We, as a nation, are on the brink of the most momentous change our country has experienced in most of our lifetimes. Collectively we hold our breath, expel the air in our lungs and heave a sigh in recognition of the enormity of the unknown. 

What we do know for certain is that we’re sinking and there are no lifeboats in sight. We fear our existence as we’ve known it will never be the same again. Stories we’ve been told, and stories we’ve read about the worst of times seemed incomprehensible to us just a mere few years ago, now fill us with a new and palpable dread. It is as if we were suddenly struck by a storm, leaving us with a sense of helplessness.  

Our parents or our grandparents lived lives very different than ours. As children of the Great Depression they valued their money and saved for the proverbial rainy day that they knew would surely come. They worked with gratefulness in their hearts, appreciative that they had a job with which to support their families. 

On the other hand too many of us grew up believing the world owed us. We, boomers, X’s and such, up until very recently lived each day as if it were our last. Many of us spent way beyond our means because we knew we deserved it. Jobs for the most part, were a means to an end nothing more; and if our boss expected that with which we didn’t agree, we simply quit because we knew we were better than “this damn job anyway”.

This mindset didn’t matter because jobs were plentiful and when we got around to it, or our unemployment insurance ran out, we’d just find another job and a new employer who would appreciate our true worth.  So many of us rarely planned and almost never saved; there were those of us that bought the hype and were convinced that designer labels judged our good taste; that our cars should be foreign, platinum and 24K were the metals of choice and that our diamonds and gems ought to be colorful and compellingly substantial. Standing out in a crowd was the standard. Getting ahead became the mantra; loyalty and good judgment were thrown out with the bath water. 

Instead we were touted as heroes when we excelled in doing our job as expected. Whistleblowers were ostracized by fellow employees and most certainly their employers when they dared to speak up and speak out about employer/employee wrongdoings. Books that became bestsellers were books that exposed illicit affairs in business and of the heart. Religious leaders tearfully left their pulpits when their human flaws were laid bare for all to see and our legislators continued to be bought and paid for by corporate greed. Pharmaceutical companies cut corners and outwardly and extravagantly lied to their unsuspecting, trusting patients as they put their lives at risk – all for the sake of the almighty dollar. 

And as for us, whilst we were absorbed in the ecstasy of our pseudo sham of comfort buying homes we couldn’t afford and driving cars whose tanks we didn’t have the means to fill and admiring our closetful of designer duds and investing our pitifully miniscule bounty in the Wall Street marketplace of which we knew absolutely nothing, we neglected to notice that in the course of time, in the dead of night and in the clear, bright skies of daybreak, China became our banker, our landlord and the new Chairman of the Board. 

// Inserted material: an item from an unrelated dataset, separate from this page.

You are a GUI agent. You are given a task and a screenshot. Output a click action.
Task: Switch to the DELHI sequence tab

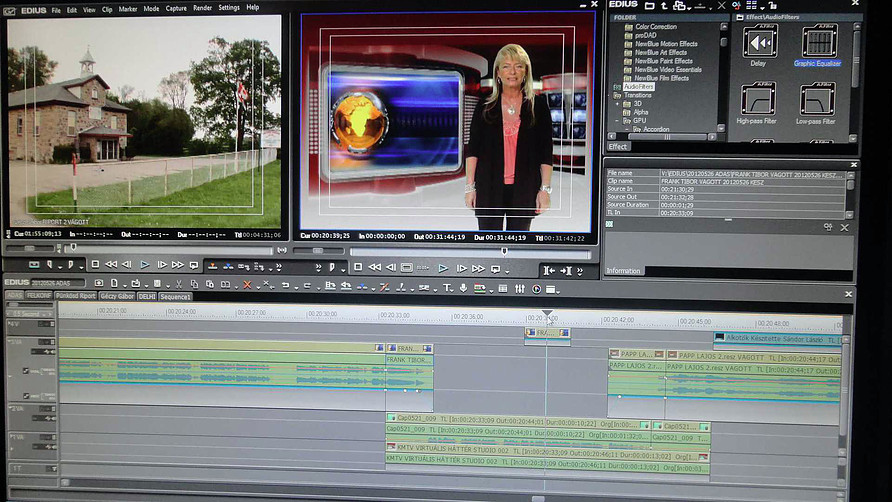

All the while, those jobs that we berated were being shipped abroad to workers willing to work for pennies, literally. Our extravagantly enormous three or five or ten thousand square foot homes suddenly became worthless: pennies on the dollar. Money, our currency, became not worth the paper it’s printed on.  

So, here we are – on the brink of -- what? Homeless is no longer the poor “shlub” who no one knows. He or she is our neighbor – or perhaps soon to be – us. The thought, the mere suggestion, is no longer inconceivable, but in reality, each of us is filled with fear and dread of the unknown. Together we hold our breath; we may even reach our hand out in the hope of a “handout” when in the past the thought would have been too demeaning to even contemplate. 

Here it is in the year of our Lord, two-thousand and nine; with a new, vibrant president. A man who promises that if we work hard, if we work together, if we have foresight, and if we move forward with dignity and diplomacy, if we care for one another, and become keepers of one another then just perhaps we can become the country, the society and the nation we aspire to be. 

He warns us that it will be difficult; that the days ahead will be fraught with hardship and that there will be nothing easy about the tasks ahead. He uses cautionary words, carefully chosen words to bolster us and encourage us to be the best of us. He inspires good works and honorable efforts. He speaks to us all – to each of us - to reach in and reach out and to find that which moves us and motivates us. Clearly, he is asking all of us to care again, to believe again, and to help make us proud again.

His words, so carefully chosen move me. I know I’m not alone. I know for certain that a great majority of us want to make a difference. We want to move from foolishness to a more generosity of spirit and that just perhaps if enough of us are moved to do something, to do anything for the better good of us all, then just possibly we can turn the doom of our future into a glimmer of hope. 

If somehow we can find that spirit of our parents and grandparents, if we can live with less, to buy only that which we can afford, if we can learn the value of saving a penny here and there – actually stowing it away under the pillow, under the mattress or in the piggy bank; if we can be thankful that we have a job, that we’re earning a salary and doing a job worth doing; if we can offer a hand to those less fortunate; if we can smile instead of crying or laugh just for the sake of laughing then we have begun to turn us around and together we can prove we’re worth saving. 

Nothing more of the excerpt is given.